→ **Trecho do documento**
····················

Trecho retirado do livro “Uma Teoria da Justiça” de John Rawls, filósofo político americano (1921-2002)
“Nós acreditamos que cada pessoa que entra em nosso estabelecimento é um gênio que merece encontrar uma vocação que mudará o mundo. Se você não acredita nisso, você não tem direito de estar dentro de uma Acton Academy,” Sandefer disse. “E isso significa cada pai ou mãe, cada guia … [e] cada estudante. Sandefer logo observa que sua definição de gênio implica mais do que a inteligência de uma pessoa. “Uma das grandes lições a respeito da Acton Academy é que o QI importa … mas a perseverança, a coragem e a gentileza importam mais,” ele disse.
Trecho retirado do site www.phylantropyroundtable.org a respeito de Jeff Sanderfer, o cofundador de uma rede de escolas inovadoras para alunos da pré-escola ao ensino médio, a Acton Academy, que estimula os alunos a serem estudantes curiosos e independentes para a vida toda.

····················

→ **Desafios**
A - No trecho sobre a Acton Academy, o que importa mais do que o QI?
B - Prossiga com o trecho sobre a Acton Academy a partir do ponto em que ele termina.

····················

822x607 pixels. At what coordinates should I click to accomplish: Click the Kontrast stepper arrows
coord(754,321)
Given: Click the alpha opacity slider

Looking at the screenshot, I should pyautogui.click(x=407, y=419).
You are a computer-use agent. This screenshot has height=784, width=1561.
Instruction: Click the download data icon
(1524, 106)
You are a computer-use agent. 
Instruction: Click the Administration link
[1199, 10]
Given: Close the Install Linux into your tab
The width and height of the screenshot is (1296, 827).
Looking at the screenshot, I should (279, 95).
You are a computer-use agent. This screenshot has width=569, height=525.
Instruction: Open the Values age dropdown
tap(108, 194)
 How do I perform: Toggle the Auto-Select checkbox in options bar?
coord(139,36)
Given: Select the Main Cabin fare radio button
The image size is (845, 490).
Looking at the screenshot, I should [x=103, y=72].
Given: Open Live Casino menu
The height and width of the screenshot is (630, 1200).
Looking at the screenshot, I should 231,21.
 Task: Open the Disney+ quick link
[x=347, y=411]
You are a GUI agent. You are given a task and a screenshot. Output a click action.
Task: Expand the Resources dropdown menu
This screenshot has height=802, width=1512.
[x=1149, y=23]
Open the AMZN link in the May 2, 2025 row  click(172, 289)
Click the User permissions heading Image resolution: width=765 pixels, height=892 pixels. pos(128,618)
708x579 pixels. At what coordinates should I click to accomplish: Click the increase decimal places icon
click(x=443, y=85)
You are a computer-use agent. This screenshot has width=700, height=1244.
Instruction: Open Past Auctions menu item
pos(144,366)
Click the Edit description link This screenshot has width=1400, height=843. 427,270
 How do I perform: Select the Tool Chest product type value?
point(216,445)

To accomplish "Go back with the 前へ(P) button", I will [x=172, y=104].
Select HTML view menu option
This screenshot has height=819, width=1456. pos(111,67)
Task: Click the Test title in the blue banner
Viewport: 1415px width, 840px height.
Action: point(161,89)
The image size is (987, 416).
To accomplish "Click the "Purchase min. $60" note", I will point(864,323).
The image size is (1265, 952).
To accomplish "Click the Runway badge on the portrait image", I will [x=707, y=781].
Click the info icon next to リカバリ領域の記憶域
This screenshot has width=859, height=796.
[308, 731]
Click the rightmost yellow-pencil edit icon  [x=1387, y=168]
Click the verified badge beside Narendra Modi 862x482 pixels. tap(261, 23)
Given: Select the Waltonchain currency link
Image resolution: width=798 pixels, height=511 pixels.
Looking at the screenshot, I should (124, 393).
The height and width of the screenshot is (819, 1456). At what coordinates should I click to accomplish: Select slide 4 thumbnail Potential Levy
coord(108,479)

····················

→ **Respostas das tarefas**
A - A perseverança, a coragem e a gentileza.

B -
Prezados leitores, na semana passada eu abordei parte das razões que John Rawls dá para considerar que sua concepção de justiça é superior à concepção utilitarista, porque ela facilita o comprometimento de todos os indivíduos com a ordem social, fazendo com que obedeçam mais facilmente e por mais tempo as regras porque sabem que o modo como a sociedade está organizada permite que eles obtenham a satisfação dos seus interesses, os quais não serão sacrificados em prol de um bem maior. Sob os princípios da justiça como equidade, todos têm direitos iguais, independentemente das suas habilidades naturais e adquiridas. Nesta semana, meu objetivo é explorar a resposta que John Rawls dá à pergunta: por que dar direitos iguais a todos? O que há na natureza humana que fundamenta a igualdade de direitos? A resposta a essa pergunta tornará mais clara a contraposição da justiça como equidade à justiça como balanço geral do bem gerado para a sociedade. Com isso poderei ilustrar como essa concepção se concretiza nos Estados Unidos, a terra de John Rawls, no campo educacional.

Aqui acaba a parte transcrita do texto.